High corn prices might normally squeeze profit margins for loads of companies ranging from Hormel Foods Corp and Kellogg Co to Ralcorp Holdings Inc and PepsiCo.
But in this case, the price spike is limited to grains, and has not affected other key commodities like fuel and metal, which signals that widespread increases across packaged food are less likely.
In fact, Coca-Cola Co, which reported second-quarter earnings earlier this week, actually lowered its expectations for the how much commodity costs would rise this year. It now expects a $300 million increase, down from its prior forecast of $350 million to $450 million, even though it uses huge amounts of high-fructose corn syrup to sweeten its drinks.
"It was known what corn was when we made that statement," Chief Executive Muhtar Kent told Reuters in an interview following the revision. "It's not like we said we were looking at $300 million and now it's $150 million, I wish it was."

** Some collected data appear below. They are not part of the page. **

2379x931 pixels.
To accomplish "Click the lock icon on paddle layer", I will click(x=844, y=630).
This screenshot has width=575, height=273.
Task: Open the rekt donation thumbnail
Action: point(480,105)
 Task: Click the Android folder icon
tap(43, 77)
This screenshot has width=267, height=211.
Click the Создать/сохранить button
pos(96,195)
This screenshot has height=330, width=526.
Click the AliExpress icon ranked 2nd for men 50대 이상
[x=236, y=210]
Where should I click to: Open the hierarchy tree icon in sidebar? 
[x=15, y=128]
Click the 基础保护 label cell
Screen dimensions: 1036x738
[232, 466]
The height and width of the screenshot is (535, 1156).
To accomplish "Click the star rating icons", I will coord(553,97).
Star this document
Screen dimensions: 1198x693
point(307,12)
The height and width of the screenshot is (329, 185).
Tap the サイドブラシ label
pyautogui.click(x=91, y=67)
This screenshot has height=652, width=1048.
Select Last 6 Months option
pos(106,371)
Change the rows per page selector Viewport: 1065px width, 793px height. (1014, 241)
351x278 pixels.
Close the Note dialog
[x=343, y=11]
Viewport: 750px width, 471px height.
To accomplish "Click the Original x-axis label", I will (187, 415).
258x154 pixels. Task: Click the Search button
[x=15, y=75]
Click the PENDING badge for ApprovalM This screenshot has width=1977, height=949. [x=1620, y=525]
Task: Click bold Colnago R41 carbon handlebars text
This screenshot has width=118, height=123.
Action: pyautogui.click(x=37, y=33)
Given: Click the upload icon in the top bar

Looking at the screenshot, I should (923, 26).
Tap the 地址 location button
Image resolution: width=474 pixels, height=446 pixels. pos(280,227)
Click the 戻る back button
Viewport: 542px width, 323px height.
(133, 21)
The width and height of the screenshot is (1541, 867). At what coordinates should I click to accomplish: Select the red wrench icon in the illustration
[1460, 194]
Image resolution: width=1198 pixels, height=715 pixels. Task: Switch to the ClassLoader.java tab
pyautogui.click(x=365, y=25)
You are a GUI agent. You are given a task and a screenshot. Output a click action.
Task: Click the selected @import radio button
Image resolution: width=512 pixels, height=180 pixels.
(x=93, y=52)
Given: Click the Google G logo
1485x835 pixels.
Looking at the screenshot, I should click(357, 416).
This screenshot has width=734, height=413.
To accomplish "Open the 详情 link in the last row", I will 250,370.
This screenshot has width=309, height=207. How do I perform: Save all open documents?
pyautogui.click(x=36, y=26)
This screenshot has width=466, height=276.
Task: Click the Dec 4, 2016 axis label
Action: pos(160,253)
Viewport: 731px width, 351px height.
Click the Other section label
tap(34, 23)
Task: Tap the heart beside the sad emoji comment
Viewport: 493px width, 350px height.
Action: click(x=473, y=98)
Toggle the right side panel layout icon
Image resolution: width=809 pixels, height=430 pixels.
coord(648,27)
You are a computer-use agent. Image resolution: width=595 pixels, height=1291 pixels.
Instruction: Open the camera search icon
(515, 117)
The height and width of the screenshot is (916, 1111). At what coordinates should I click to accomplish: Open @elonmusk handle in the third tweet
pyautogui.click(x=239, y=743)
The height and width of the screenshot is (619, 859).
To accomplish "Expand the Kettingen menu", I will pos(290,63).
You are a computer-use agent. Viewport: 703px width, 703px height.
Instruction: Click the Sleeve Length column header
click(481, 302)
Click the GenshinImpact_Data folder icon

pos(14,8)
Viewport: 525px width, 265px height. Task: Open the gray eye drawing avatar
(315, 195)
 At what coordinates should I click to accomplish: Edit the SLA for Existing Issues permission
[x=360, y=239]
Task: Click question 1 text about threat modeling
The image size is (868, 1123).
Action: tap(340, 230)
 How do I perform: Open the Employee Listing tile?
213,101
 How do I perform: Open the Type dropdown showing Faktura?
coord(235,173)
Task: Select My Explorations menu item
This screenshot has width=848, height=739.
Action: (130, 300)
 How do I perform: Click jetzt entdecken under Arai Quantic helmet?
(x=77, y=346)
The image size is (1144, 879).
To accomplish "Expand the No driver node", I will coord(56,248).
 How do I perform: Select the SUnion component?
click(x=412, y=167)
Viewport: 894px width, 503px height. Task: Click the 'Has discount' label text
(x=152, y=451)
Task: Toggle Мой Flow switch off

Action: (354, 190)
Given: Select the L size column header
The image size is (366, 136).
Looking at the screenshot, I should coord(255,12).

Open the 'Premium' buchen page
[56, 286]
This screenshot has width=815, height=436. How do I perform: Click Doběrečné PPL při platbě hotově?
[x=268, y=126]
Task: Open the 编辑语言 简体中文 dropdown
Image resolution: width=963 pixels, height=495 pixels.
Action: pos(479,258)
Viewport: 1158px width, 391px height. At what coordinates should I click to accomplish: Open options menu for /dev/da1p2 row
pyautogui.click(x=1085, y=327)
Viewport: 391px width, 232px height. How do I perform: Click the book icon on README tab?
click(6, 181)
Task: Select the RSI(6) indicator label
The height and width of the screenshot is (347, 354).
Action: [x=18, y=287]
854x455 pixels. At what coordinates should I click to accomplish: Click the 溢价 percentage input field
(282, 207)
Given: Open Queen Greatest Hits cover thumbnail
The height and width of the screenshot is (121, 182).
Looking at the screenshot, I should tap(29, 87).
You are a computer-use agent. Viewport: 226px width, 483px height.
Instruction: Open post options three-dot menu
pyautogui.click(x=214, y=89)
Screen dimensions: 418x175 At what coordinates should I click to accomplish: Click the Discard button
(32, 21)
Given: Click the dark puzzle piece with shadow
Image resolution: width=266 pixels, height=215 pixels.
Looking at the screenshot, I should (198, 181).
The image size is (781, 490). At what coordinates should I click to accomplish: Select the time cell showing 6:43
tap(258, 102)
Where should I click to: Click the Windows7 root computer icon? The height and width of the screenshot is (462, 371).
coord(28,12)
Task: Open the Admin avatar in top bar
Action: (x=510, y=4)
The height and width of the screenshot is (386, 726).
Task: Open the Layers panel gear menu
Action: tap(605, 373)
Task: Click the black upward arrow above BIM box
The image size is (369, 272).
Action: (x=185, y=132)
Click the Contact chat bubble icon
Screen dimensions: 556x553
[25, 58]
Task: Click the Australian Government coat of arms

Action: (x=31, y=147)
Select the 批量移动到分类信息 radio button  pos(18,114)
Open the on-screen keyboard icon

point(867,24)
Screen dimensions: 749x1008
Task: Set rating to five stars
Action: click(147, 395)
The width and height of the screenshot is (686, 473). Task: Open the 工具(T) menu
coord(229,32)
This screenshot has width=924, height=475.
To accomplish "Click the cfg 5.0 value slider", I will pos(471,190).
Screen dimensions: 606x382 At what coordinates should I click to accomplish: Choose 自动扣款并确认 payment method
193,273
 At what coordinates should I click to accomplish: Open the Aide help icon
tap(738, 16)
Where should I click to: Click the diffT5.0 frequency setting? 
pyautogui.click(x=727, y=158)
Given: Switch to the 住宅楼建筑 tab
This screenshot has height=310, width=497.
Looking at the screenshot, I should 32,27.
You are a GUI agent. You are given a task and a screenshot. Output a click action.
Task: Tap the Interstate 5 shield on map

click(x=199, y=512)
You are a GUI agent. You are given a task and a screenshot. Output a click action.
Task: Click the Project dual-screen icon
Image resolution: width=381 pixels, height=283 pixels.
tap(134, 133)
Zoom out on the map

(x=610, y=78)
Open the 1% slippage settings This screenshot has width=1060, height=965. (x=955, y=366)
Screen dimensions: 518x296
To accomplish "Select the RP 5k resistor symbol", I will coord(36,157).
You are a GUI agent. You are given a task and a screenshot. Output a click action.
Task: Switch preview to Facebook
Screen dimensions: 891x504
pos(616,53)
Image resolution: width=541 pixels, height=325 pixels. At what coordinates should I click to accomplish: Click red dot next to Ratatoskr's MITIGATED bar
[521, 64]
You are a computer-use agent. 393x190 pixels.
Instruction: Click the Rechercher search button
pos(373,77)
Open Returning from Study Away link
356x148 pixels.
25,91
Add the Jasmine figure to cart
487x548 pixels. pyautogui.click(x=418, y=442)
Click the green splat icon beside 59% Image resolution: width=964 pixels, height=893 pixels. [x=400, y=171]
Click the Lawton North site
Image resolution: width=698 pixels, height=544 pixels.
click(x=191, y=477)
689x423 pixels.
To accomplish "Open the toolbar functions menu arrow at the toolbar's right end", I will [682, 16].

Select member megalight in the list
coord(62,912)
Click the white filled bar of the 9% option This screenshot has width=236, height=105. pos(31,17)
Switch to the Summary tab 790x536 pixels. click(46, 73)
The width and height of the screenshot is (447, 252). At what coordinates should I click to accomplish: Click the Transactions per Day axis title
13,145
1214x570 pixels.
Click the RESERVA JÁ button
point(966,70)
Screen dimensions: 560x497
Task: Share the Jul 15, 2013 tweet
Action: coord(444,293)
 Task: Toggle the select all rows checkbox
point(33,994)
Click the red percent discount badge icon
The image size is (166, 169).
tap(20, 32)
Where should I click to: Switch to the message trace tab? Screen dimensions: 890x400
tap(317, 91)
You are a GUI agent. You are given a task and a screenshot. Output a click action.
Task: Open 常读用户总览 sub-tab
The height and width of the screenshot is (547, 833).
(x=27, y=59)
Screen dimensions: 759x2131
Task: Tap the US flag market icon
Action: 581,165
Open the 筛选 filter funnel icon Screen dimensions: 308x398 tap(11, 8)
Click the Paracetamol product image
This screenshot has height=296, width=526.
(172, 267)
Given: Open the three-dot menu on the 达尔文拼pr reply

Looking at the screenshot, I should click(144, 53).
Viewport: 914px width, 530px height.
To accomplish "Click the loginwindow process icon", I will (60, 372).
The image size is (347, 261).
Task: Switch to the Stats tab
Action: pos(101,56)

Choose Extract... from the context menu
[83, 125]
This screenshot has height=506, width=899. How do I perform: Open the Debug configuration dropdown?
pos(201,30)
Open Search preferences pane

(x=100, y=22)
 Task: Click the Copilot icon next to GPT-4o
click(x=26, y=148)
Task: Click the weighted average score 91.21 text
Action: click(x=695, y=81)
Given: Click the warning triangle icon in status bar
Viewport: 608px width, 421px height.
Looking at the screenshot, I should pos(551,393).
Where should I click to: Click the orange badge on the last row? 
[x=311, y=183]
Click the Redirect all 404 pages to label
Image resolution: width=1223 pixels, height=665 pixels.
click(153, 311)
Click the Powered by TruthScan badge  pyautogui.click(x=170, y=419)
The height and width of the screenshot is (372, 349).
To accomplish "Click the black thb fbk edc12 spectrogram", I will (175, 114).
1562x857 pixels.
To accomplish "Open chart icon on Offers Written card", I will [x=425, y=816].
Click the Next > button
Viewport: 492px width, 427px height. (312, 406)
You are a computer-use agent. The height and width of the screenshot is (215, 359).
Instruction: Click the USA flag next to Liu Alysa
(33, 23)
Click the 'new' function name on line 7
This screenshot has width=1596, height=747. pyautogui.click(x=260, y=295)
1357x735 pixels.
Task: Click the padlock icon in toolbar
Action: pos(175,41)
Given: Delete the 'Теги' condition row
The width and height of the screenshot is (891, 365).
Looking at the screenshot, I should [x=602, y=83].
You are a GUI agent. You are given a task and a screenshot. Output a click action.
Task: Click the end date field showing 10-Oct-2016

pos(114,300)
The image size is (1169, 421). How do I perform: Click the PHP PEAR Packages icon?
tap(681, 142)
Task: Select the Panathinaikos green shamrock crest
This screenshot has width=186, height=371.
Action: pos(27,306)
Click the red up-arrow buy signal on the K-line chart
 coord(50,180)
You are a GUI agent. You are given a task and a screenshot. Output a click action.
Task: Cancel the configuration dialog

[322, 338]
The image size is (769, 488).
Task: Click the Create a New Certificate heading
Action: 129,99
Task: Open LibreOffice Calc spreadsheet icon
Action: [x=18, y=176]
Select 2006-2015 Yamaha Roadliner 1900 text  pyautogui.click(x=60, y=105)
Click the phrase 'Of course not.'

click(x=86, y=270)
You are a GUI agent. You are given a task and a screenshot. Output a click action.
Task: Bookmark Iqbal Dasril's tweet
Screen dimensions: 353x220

Coke is also a big buyer of fuel, plastic, aluminum and coffee, all of which are less pressured than before.
"When you look at the combined forecast, we're slightly tempering that," he said.
Last year, when corn prices doubled and almost all commodities skyrocketed on growing demand from emerging markets and macroeconomic uncertainty, Coke had an $800 million increase in commodity costs.
Right now, about 80 percent of packaged food companies have lower overall commodity costs compared with last year, according to Janney Capital Markets analyst Jonathan Feeney, due to steep declines in other ingredients like sugar, cocoa, peanuts and durum wheat.